2022-05-25 Post-mortem for Rails 6 -> 6.1 upgrade & deploy¶
Written by @maxwofford
I upgraded our Rails version in this PR: https://github.com/hackclub/hcb/pull/2588
What I did to test that everything worked before merge: - Passing tests - Went through the Rails upgrade documentation for 6.1 - Went through the deprecation notices for 6.1 - Added mailer previews to check - Used HCB locally to… - Invite users - Go through user-facing pages - Test signin (ie. sessions created on 6 should work after upgrade)
Deployment:
I watched the logs on deployment, and while the build succeeded, a couple things went wrong in production. Here’s the list of things I checked and fixed
- Migrations ran fine (hooray!)
- Queued jobs & watched logs to ensure regular jobs were sending fine (some were, but emails were failing)

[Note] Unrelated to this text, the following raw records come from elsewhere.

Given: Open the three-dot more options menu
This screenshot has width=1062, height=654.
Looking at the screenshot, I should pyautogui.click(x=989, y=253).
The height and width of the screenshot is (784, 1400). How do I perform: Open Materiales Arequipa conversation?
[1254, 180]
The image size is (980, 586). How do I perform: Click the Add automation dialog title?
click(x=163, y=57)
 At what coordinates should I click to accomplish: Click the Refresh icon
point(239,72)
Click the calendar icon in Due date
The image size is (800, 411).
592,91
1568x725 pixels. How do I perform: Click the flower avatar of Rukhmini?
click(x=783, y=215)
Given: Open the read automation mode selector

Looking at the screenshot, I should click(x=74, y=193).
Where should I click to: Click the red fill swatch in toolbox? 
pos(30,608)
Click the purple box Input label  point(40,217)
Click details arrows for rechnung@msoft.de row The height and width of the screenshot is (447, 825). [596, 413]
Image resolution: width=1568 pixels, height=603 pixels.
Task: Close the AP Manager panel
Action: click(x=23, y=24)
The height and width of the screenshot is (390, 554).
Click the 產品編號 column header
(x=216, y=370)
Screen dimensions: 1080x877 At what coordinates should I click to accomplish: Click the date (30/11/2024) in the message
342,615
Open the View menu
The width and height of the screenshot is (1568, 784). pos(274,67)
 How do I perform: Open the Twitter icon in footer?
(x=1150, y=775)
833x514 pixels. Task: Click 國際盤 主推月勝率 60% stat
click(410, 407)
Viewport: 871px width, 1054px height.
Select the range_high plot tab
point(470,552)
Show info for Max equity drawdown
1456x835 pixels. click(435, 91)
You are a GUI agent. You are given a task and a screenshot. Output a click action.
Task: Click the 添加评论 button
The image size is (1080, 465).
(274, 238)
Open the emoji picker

- Logs showed Active Storage now expected the “image_processing” gem
- This wasn’t listed in the rails upgrade guide, and wasn’t caught locally because our Active Storage variant code was walled to only run in production https://github.com/hackclub/hcb/blob/fb2007f6afd5dbc78f80276d53b8f441c3fee5da/app/helpers/users_helper.rb#L18
- This was fixed in https://github.com/hackclub/hcb/commit/c26a78bae964deca52bfc0e8caeebf10953fc138
- Mail was failing to send
- Not caught by tests because production specific configuration was missing
- https://github.com/hackclub/hcb/commit/742c3e4e5ac8321f5880737e9fbc3cccf00a7e37
- Deprecation warnings for image variant code
- This was an oversight on my part– the Rails deprecation list included this, but I didn’t see it. It wasn’t caught in development because the code was walled to production (mentioned above)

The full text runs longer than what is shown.